Trump, in my mind, is incredibly predictable because he’s simple and obvious. Taking that to the next level, looking at him through the free will lens, so to speak, Trump is simple and obvious because he is utterly incapable of bucking even the most fundamental, obvious solutions to the questions that come out of his bundle. Given a scenario, he always does the predictable thing. He never surprises, never fools, never nonplusses us. He never shocks us; we are shocked at ourselves, that we put this mediocre human being in such a position of power. It used to be shock at his luck, being born incredibly rich and having a father who refused to allow him to fail.
And then we elected him President. Now we are shocked at us. We are shocked at us, giving that job to that person.
We think we’re shocked at Trump, but we aren’t, we are shocked at Trump like we are shocked at Mr. Magoo. Magoo isn’t shocking, he does the same dammed thing in every episode. “Trump does something shocking” is now a template, automatically substituted for “Trump does something.” Name something shocking he’s done. I defy you to surprise me with anything he has done.
He’s as basic and average as a guy can be, considering the life he’s been exposed to. He’s your basic, average guy with a billion dollars, who Magooed his way to the White House by stepping between every dammed mud puddle along the way. Trump’s good fortune? Shocking. Trump? As boring and predictable as a blind man plowing his car into a crowd of nuns and orphans.
J: What?
T: Don’t overthink the imagery.
J: Can I unthink it?
T: Ok, a crowd of Pat Boone fans.
J: Much better.
T: You’re welcome.
J: Well, anyway – how much of that unshockingness is our becoming inured to what would previously have been shocking? There’s never been a president, or any politician really, who flouted the established norms of political behavior the way Trump does. It’s become almost expected that Trump will not only do the wrong thing, but he will do it in the way that is calculated to cause the maximum amount of turmoil. It’s as if he thrives on chaos, and perhaps he does. It’s no way to run a railroad though, much less a country.

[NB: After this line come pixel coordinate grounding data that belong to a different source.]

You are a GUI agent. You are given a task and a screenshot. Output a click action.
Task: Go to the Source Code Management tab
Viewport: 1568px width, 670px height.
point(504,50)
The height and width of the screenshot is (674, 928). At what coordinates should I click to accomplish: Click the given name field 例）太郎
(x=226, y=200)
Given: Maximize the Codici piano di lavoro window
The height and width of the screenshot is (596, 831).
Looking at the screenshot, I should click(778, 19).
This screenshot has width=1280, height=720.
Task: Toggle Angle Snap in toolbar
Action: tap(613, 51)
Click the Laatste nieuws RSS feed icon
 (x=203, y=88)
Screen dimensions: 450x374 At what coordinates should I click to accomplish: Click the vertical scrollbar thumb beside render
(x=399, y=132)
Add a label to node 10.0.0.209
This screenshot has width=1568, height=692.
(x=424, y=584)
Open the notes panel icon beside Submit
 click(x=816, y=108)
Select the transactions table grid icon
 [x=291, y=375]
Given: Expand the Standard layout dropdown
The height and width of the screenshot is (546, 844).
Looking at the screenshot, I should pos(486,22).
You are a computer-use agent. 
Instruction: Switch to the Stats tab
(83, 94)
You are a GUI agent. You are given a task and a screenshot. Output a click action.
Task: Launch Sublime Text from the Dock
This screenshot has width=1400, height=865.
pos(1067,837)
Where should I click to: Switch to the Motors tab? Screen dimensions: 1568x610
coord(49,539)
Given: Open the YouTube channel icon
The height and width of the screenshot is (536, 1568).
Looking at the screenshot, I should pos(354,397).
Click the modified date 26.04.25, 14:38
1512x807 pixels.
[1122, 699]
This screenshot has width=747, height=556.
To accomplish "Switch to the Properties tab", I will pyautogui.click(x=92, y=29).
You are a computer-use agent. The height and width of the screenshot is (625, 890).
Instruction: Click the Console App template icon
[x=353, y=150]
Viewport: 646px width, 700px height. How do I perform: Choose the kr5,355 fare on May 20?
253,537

T: The perception of Trump is shocking, because our bundles expect political leaders to act a certain way. I used to yell at the computer screen during 538 podcasts because Harry Enten kept insisting that Trump would learn how to act presidential and pivot. You can scour our blog, and you’ll find all sorts of examples of me calling people out for predicting anything from Trump beyond what he’s always been.
I’ve seen tons of people – you, for example – talk about Trump as if he thinks about the repercussions of his actions. But he doesn’t think about anything. He reacts to everything, and his instincts always take over.
J: No, Trump doesn’t think about the repercussions of his actions. He doesn’t think about how they fit into his grand strategy, because he HAS no grand strategy, unless “make as much money as possible off the government” is a strategy.
But I don’t think Trump is dumb. He’s a venal, pathological liar; he’s greedy, unprincipled and ideologically bankrupt. But he isn’t dumb. He was smart enough to convince the Joe Lunchbuckets of the Midwest that he was going to be their champion when he had no intention of helping them, and in fact was planning on actively hurting them with his tariffs.
He was smart enough to understand that sound bites are good enough, and to use all the free media he got to sneak in ahead of Clinton. He’s calculating and pretty much uncaring about anything that isn’t Trump-business related, but he’s not dumb.
T: I think you are still attributing conscious thought to what, for Trump, were instinctual actions, based on his lifetime bundle. Trump doesn’t calculate. I submit, with emphasis, that Trump has never demonstrated the capacity to calculate.
J: I’m heading for the kitchen. And I am going to will myself to choke down a chocolate donut.
T: I should go eat a Brussels sprout, just to prove I have free will.
But we both know that ain’t happening.